## STORED DATA
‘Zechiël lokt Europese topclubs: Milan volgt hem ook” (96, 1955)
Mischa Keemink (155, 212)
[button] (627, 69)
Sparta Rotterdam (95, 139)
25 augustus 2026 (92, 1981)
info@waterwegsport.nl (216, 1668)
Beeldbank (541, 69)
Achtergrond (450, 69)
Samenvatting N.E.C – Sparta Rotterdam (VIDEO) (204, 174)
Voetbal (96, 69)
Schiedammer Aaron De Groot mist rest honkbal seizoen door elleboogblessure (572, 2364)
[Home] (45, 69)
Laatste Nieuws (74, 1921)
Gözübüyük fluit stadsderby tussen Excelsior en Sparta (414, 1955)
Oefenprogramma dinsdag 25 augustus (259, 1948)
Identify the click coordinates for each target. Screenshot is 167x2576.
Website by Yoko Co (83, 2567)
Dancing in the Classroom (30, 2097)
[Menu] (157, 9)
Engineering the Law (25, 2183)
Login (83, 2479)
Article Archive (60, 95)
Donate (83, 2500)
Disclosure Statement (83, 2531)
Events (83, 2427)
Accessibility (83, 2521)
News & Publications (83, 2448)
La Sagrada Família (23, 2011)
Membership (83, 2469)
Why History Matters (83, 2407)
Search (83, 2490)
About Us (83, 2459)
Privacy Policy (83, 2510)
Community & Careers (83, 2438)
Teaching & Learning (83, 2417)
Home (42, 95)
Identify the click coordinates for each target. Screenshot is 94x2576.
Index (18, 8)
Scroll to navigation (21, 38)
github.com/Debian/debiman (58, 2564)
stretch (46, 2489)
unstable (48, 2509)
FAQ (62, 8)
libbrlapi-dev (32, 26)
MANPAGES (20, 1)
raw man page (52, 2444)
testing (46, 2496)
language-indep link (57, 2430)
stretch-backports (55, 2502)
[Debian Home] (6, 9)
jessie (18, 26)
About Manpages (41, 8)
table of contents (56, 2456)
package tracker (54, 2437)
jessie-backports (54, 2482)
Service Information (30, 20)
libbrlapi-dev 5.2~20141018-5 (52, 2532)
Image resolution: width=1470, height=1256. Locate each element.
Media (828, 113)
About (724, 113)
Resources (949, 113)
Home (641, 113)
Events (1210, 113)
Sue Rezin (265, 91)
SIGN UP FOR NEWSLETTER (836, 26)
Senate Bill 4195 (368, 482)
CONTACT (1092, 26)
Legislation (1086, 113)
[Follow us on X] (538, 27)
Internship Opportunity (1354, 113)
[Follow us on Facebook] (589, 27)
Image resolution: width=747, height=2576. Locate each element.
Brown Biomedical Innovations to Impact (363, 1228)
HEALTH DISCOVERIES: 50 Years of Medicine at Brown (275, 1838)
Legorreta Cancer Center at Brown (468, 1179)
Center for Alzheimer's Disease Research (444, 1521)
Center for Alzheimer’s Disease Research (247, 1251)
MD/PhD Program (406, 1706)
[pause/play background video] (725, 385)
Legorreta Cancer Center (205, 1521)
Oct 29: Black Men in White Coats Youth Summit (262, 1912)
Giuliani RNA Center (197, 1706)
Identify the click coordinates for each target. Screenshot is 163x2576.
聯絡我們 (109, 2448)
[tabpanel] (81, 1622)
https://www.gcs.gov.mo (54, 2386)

## WHAT YOU ARE ASKED TO DO
Pull out every line in the material above where "Alzheimer" occurs.

## SOLVED EXERCISE
Center for Alzheimer's Disease Research (444, 1521)
Center for Alzheimer’s Disease Research (247, 1251)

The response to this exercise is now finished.